A summer-long investigation into an officer-involved shooting death is over, and no charges will be filed.
The Wisconsin Department of Justice and Portage County District Attorney Louis Molepske Jr. have concluded that Portage County Detective Anthony Gischia acted reasonably when he shot Charles W. Jameson, who had entered Gischia’s home wearing a mask, but was caught inside. “Well, after lengthy investigation by the Wisconsin Department of Criminal Investigation through the Department of Justice, over two months of review by them, and lengthy review by me with over one thousand pages of documents, determined that Detective Gischia acted reasonably under the privilege of self defense when he found an intruder in a ski mask dressed in black in his home.”
Molepske says the masked Jameson attacked Gischia, and failed to stop when warned. “That intruder brandished a dangerous weapon, hit the detective with this weapon, and the detective then used self defense by firing two rounds at him, causing Charles Jameson’s death.”

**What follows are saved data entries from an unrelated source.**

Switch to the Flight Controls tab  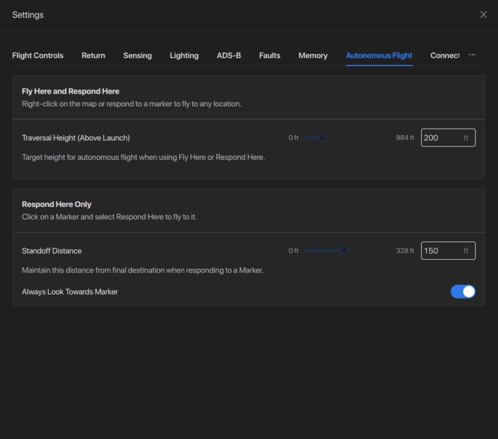[x=38, y=56]
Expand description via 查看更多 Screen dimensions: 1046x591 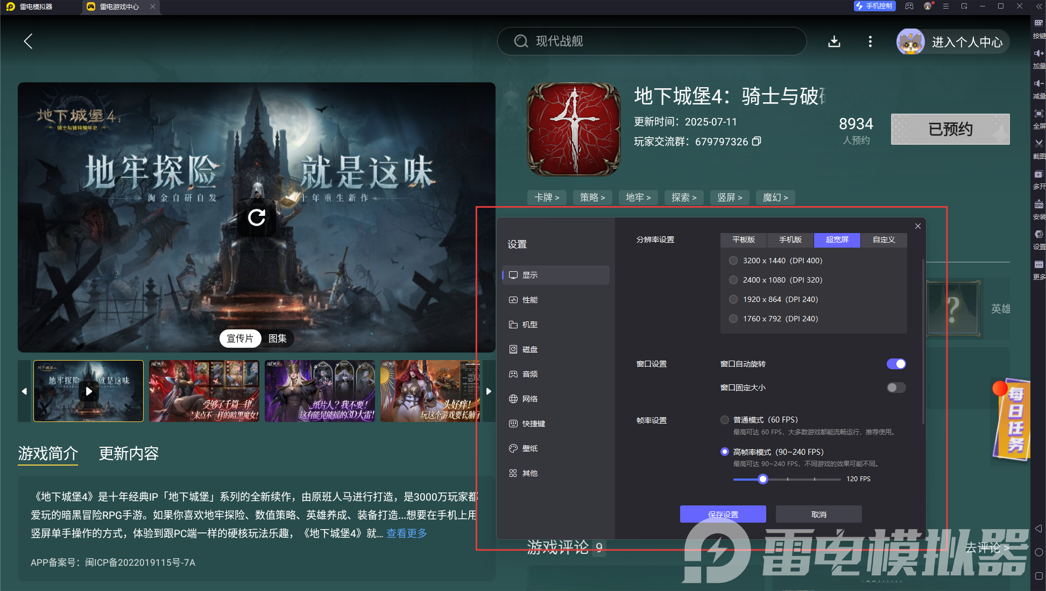406,533

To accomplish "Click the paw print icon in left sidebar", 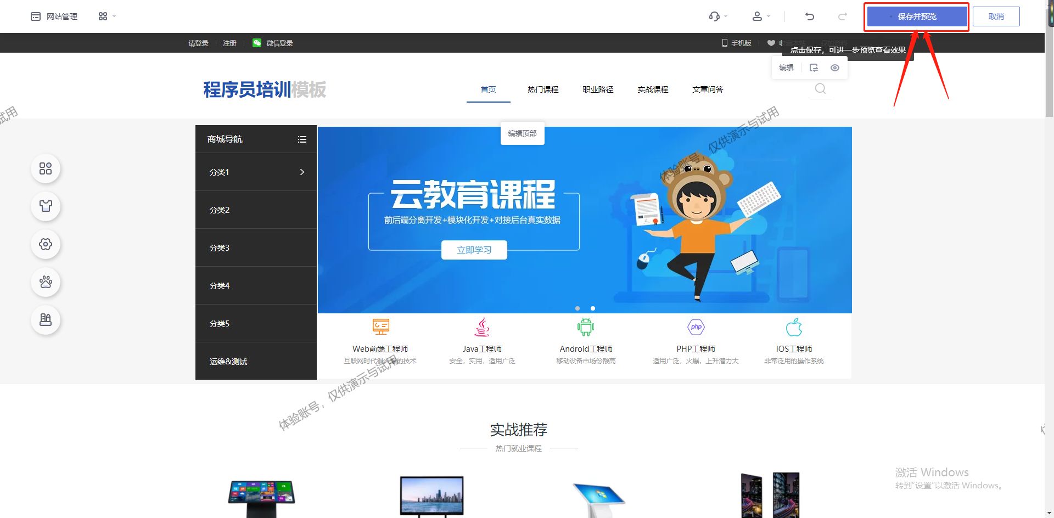I will point(46,282).
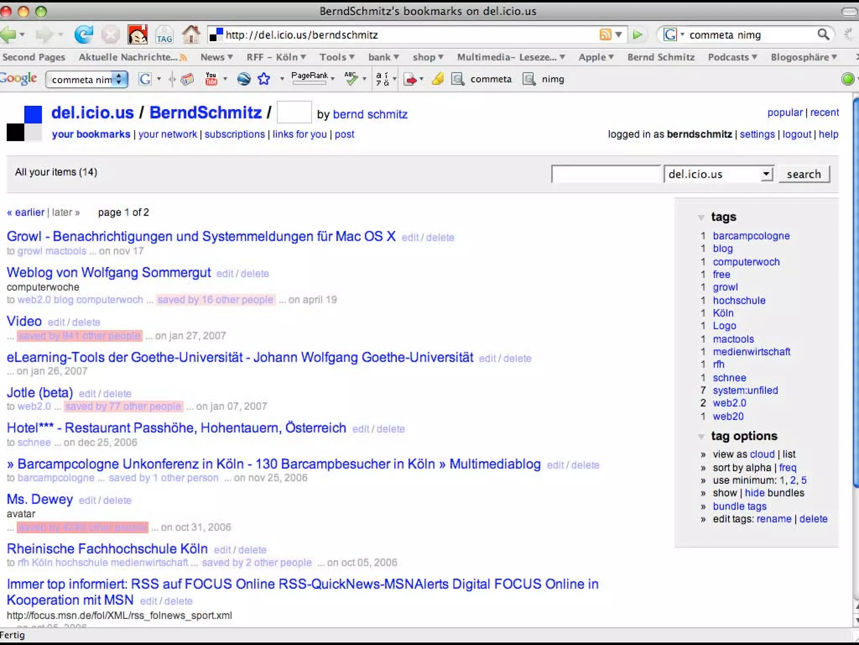Viewport: 859px width, 645px height.
Task: Open the 'your network' link
Action: click(x=167, y=134)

The weapon was a frying pan.
After Jameson was shot, investigators discovered even more evidence showing Jameson intended to harm Gischia and fiancee Brittany Fasching. “His car was searched. In the car, there was multiple loaded firearms, a meat cleaver, handcuffs, a change of clothes, and other things that would lead me and the common bystander reviewing this entire case to determine that Mr. Jameson entered that residence of Detective Gischia and Miss Fasching with the intention to do them harm.
Jameson’s autopsy showed there was also a high level of medications used for treating anxiety, panic attacks, depression, insomnia, and seizures, along with antipsychotics and medications for pain.
The Plover home was damaged extensively by several gallons of diesel fuel Jameson had splashed throughout the house preparing to set it on fire.
Molepske confirms that both Detective Gischia and Fasching have resumed normal activities after their dangerous experience in May.